La prescription de l’assiette actuelle du chemin revendiquée par les consorts Z n’est donc pas trentenaire alors que sa possession reste équivoque au sens des dispositions de l’article 2261 du code civil puisque C Z a reconnu par écrit avoir ' empiété un peu’ sur le terrain de sa voisine de sorte que les limites de propriété ne peuvent être fixées par référence au tracé du chemin litigieux.
Les actes de propriété produits n’apportent aucun élément utile pour définir la ligne divisoire et les témoignages versés de part et d’autre ne contiennent aucun renseignement sur ce point.
Les parties sont cependant d’accord pour retenir les points C et H proposés par l’expert géomètre si bien que le litige se concentre désormais sur les points G et D.
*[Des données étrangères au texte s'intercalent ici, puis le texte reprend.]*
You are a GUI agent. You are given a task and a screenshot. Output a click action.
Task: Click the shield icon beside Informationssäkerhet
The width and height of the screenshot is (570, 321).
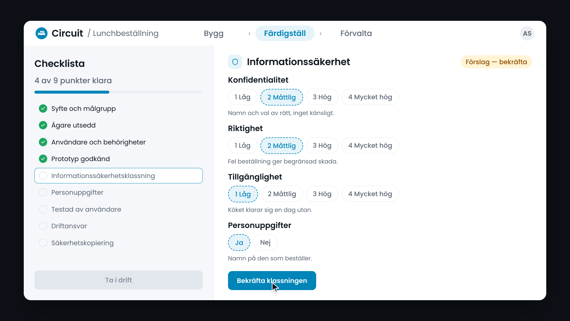coord(235,62)
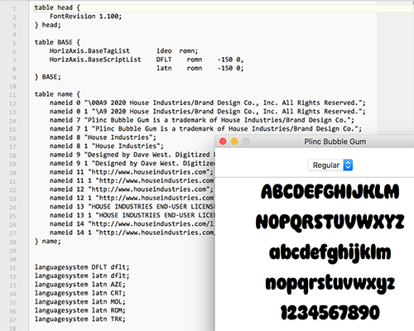The height and width of the screenshot is (331, 414).
Task: Open the Regular font style dropdown
Action: coord(330,166)
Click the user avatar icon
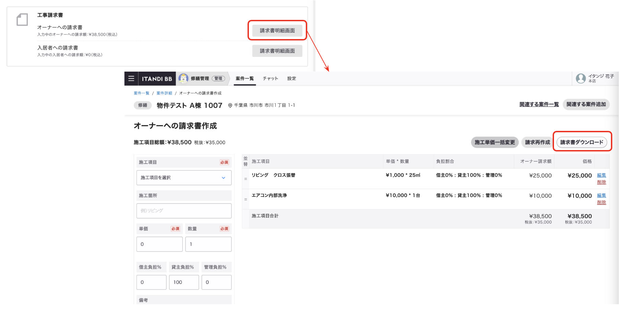 (x=580, y=78)
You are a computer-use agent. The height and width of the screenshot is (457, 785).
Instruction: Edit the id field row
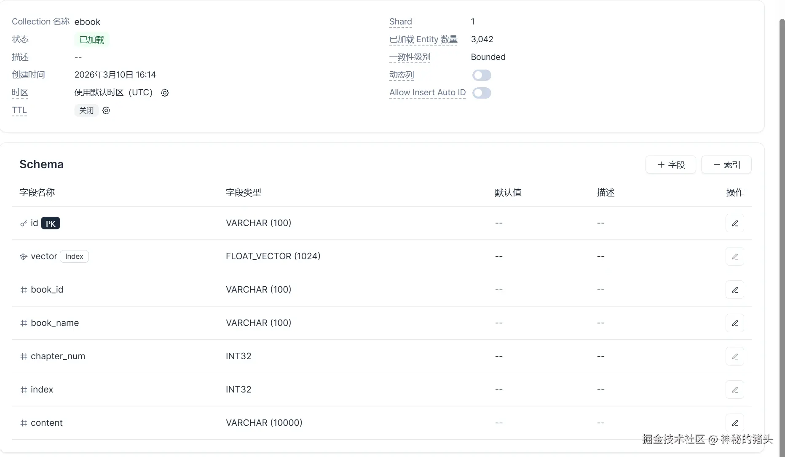tap(734, 223)
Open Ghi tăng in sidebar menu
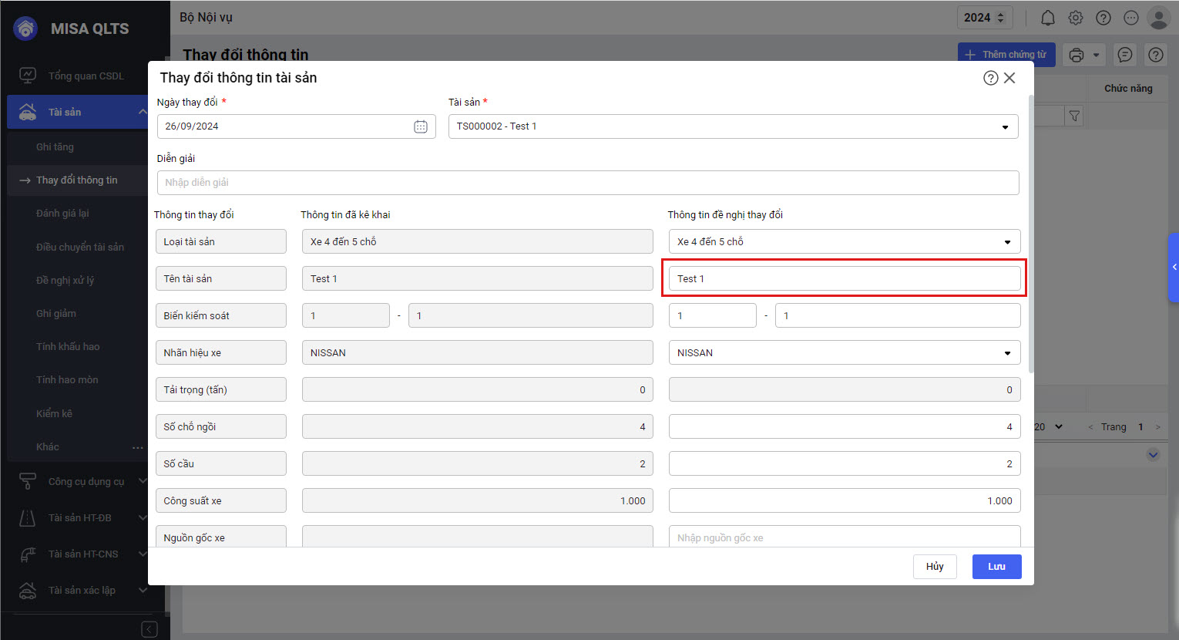The width and height of the screenshot is (1179, 640). [x=55, y=147]
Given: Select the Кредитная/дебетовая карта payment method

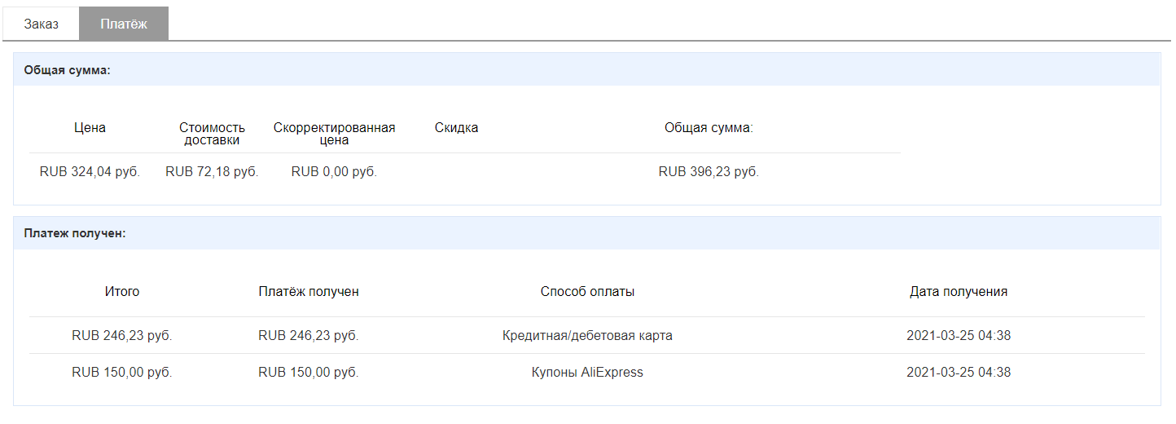Looking at the screenshot, I should click(x=587, y=335).
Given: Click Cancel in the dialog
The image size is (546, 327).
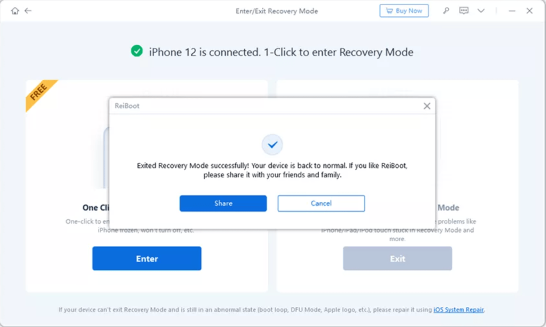Looking at the screenshot, I should point(321,203).
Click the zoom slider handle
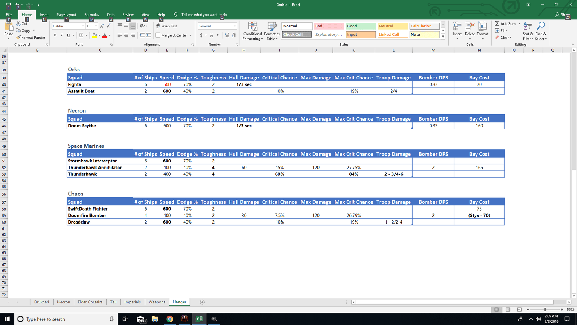The width and height of the screenshot is (577, 325). [x=545, y=309]

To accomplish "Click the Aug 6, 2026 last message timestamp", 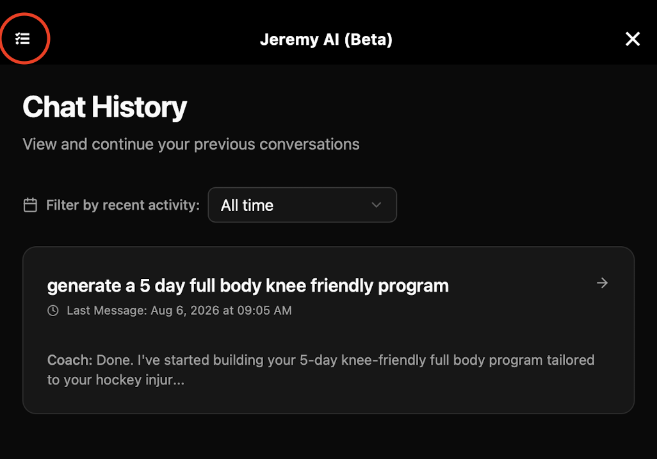I will click(221, 310).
Il est peu cohérent pour Mme X d’accepter le point H, qui constitue l’extrémité Est d’un mur de soutènement, et de refuser le point G qui en matérialise l’autre extrémité, cet élément naturel marquant la limite de propriété en l’absence d’indices contraires.
Rien ne milite par ailleurs en faveur d’une droite unissant les points C et H, conformément au plan cadastral, l’abri de jardin, dont Mme X ne conteste pas qu’il soit implanté sur la propriété Z, étant alors traversé par cette ligne.
Le point D ne correspond à aucun élément particulier et ne sert qu’à matérialiser la courbe formée par le chemin actuellement utilisé par les consorts Z.
Les limites des propriétés contiguës seront ainsi fixées conformément à la ligne brisée formée par les points C-G-H du plan de bornage dressé par M. A.
La nature de l’affaire commande de ne pas faire application des dispositions de l’article 700 du code de procédure civile et de partager les dépens par moitié entre les parties.
PAR CES MOTIFS
Infirme le jugement entrepris mais seulement en ce qu’il a fixé la limite des parcelles litigieuses par référence à une ligne courbe H-G-D-C matérialisée au plan de M. A, le confirme pour le surplus,
Statuant à nouveau, dans la limite de l’infirmation partielle :
Fixe les limites des propriétés contiguës situées commune XXX pour celle qui appartient à Mme X et A XXX pour celle qui appartient à C et I Z selon la ligne C-G-H du plan de bornage dressé par M. A,
Y ajoutant :
Dit n’y avoir lieu à application des dispositions de l’article 700 du code de procédure civile en cause d’appel,
Fait masse des dépens d’appel, qui pourront être recouvrés conformément aux dispositions de l’article 699 du code de procédure civile, et les partage par moitié entre les parties.
La présente décision a été signée par madame Marie-Jeanne Lavergne-Contal, présidente, et madame Nathalie Belingheri, greffier, à laquelle la minute de la décision a été remise par le magistrat signataire.